● Prompt A
In the article on AI clock reading, reproduce the passage from "Industry Performance Breakdown" to "Opus at 5.6%.", replacing "led the pack" with "came out ahead".
● Prompt B
Write the next part of the article on AI models reading analog clocks, picking up after its final sentence.

● Text segment
◇ ◇ ◇ ◇

Artificial Intelligence
AI Models Stumble on Basic Clock Reading While Humans Excel

A comprehensive study testing 11 leading AI models against humans in reading analog clocks has exposed a surprising weakness in current artificial intelligence systems. While humans achieved 89.1% accuracy in telling time, Google’s best-performing model managed just 13.3% accuracy on the same test.
The ClockBench study, conducted by researcher Alek Safar, demonstrates that even the most advanced AI systems struggle with visual tasks that most people master as children. The benchmark tested systems from Google, OpenAI, Anthropic, and other major AI labs using 180 custom-designed analog clocks.
This goes beyond clocks. The results highlight fundamental limitations in how AI systems process and reason about visual information. “Reading analog clocks sets a high bar for doing reasoning within the visual space,” Safar notes in the research paper. The task requires models to identify clock hands, understand their relationships, and translate visual positioning into numerical time.
The performance gap becomes even more striking when examining error patterns. When humans made mistakes, the median error was just three minutes. AI models, by contrast, missed the mark by one to three hours – roughly equivalent to random guessing on a 12-hour clock.
Specific Weaknesses Revealed
AI systems particularly struggled with:
- Roman numerals (3.2% accuracy)
- Mirrored or backwards clock faces
- Colorful backgrounds or complex designs
- Clocks with second hands requiring precise readings
Interestingly, when AI models did successfully read a clock, they performed well on follow-up tasks like adding time or converting time zones. This suggests the core challenge lies in initial visual recognition rather than mathematical reasoning.
Industry Performance Breakdown
Google’s models led the pack, with Gemini 2.5 Pro achieving 13.3% accuracy and Gemini 2.5 Flash reaching 10.5%. OpenAI’s GPT-5 scored 8.4%, while Anthropic’s Claude models performed lower, with Claude 4 Sonnet at 4.2% and Claude 4.1 Opus at 5.6%.

◇ ◇ ◇ ◇

● Data segment
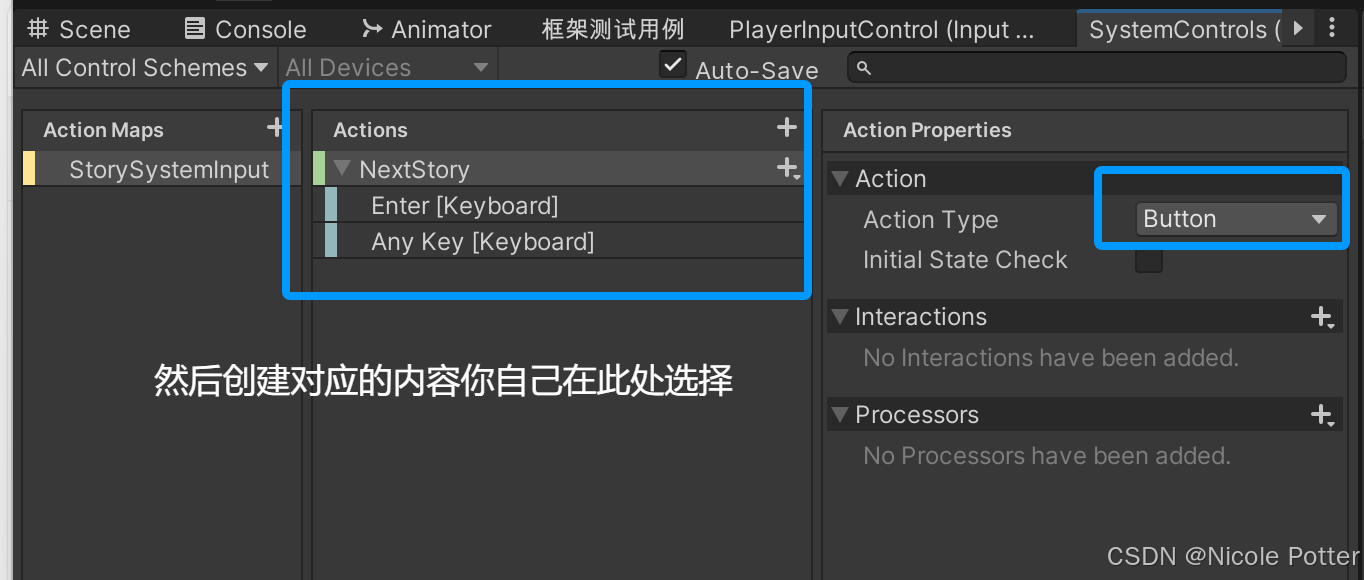The width and height of the screenshot is (1364, 580).
Task: Click the magnifier icon in the search field
Action: [862, 65]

◇ ◇ ◇ ◇

● Reply A
Industry Performance Breakdown
Google’s models came out ahead, with Gemini 2.5 Pro achieving 13.3% accuracy and Gemini 2.5 Flash reaching 10.5%. OpenAI’s GPT-5 scored 8.4%, while Anthropic’s Claude models performed lower, with Claude 4 Sonnet at 4.2% and Claude 4.1 Opus at 5.6%.

● Reply B
xAI’s Grok 4 posted surprisingly poor results at 0.7% accuracy, though this stemmed from the model incorrectly flagging 63% of all clocks as showing impossible times when only 20.6% actually did.

Source: Alek Safar
Broader Implications for AI Development
The study builds on the “easy for humans, hard for AI” benchmark approach seen in tests like ARC-AGI and SimpleBench. While AI systems have rapidly conquered knowledge-intensive tasks and even surpassed human performance on many standardized tests, basic visual reasoning remains problematic.
The research suggests current scaling approaches may not solve visual reasoning challenges. Safar hypothesizes that analog clocks may be underrepresented in training data and that translating visual clock representations into text for reasoning creates additional complications.
ClockBench joins a growing collection of benchmarks designed to identify AI limitations that aren’t immediately obvious from performance on traditional tests. The full dataset remains private to prevent contamination of future AI training, with only small samples made public for testing.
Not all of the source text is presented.